New Policy Report: Professional Electoral Management

 
 

New Policy report

Building Professional Electoral Management

By Jeffrey Karp, Alessandro Nai, Miguel Angel Lara Otaola and Pippa Norris

University of Sydney, January 2017

Electoral Management Bodies (EMBs) are the central agencies responsible for running elections in countries around the world.

This report, developed by EIP in conjunction with the Association of World Electoral Bodies (A-WEB), examines how to strengthen professional electoral administration.

Electoral management bodies (EMBs) are the front-line agencies for electoral governance. Ideally for contests to meet global norms, electoral officials should ensure that they deliver public services meeting professional international standards. 

As International IDEA suggests, electoral management should seek to follow certain fundamental guiding principles, including independence, impartiality, integrity, transparency, efficiency, professionalism and service-mindedness.

Yet meeting these ideal standards generates major challenges.

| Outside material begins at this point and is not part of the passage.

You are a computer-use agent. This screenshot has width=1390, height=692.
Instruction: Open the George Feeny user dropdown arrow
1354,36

These organizations are typically responsible for a wide range of tasks, which may include determining who is eligible to vote, who or what appears on the ballot, polling and conducting and tabulating the votes. EMBs may also be involved with the regulation and oversight of campaign finance, the registration of political parties, the role of the news media during campaigns, electoral boundaries, civic education, and dispute resolution.

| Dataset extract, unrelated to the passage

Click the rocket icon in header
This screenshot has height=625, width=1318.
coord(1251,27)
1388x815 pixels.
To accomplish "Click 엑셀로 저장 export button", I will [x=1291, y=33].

Consequently, EMBs serve multiple functions central for the smooth conduct of elections, for the legitimacy of democratic institutions, and for peaceful transitions in power. It is important to understand the capacity of EMBs to fulfill these functions – and the limits arising from limited technological, human and financial resources.

Evidence and methods

To understand these issues, the Electoral Learning and Capacity Training project (ELECT) collected information from three sources of data.

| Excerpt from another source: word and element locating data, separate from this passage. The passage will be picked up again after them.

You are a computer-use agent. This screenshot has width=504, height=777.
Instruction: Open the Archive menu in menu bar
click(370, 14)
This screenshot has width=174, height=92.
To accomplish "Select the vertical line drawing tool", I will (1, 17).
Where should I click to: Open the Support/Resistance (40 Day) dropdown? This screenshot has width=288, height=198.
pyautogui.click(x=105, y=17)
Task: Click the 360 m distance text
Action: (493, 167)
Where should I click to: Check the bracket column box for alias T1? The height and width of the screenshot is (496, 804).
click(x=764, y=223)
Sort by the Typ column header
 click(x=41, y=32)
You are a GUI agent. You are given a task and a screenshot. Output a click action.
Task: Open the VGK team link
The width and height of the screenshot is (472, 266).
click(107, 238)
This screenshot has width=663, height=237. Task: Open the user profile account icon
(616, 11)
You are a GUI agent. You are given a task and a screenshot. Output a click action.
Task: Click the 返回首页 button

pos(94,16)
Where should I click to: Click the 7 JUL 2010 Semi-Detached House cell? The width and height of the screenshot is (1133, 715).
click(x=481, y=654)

(i) The ELECT Organizational Survey about 35 diverse EMBs.

(ii) The ELECT Staff Survey gathered evidence from individual EMB staff working within two detailed case-studies South Korea and Mexico.

(iii) EMB performance was assessed through the Perceptions of Electoral Integrity expert survey (PEI-4.5).

The structure, professional ethos, and capacity of EMB's

The ELECT organization survey was completed by senior level managers in 35 diverse EMBs from around the world. These displayed varied performance, according to PEI-4.5. The data was used to construct measures of their formal structural independence, professional ethos, and the functional capacities.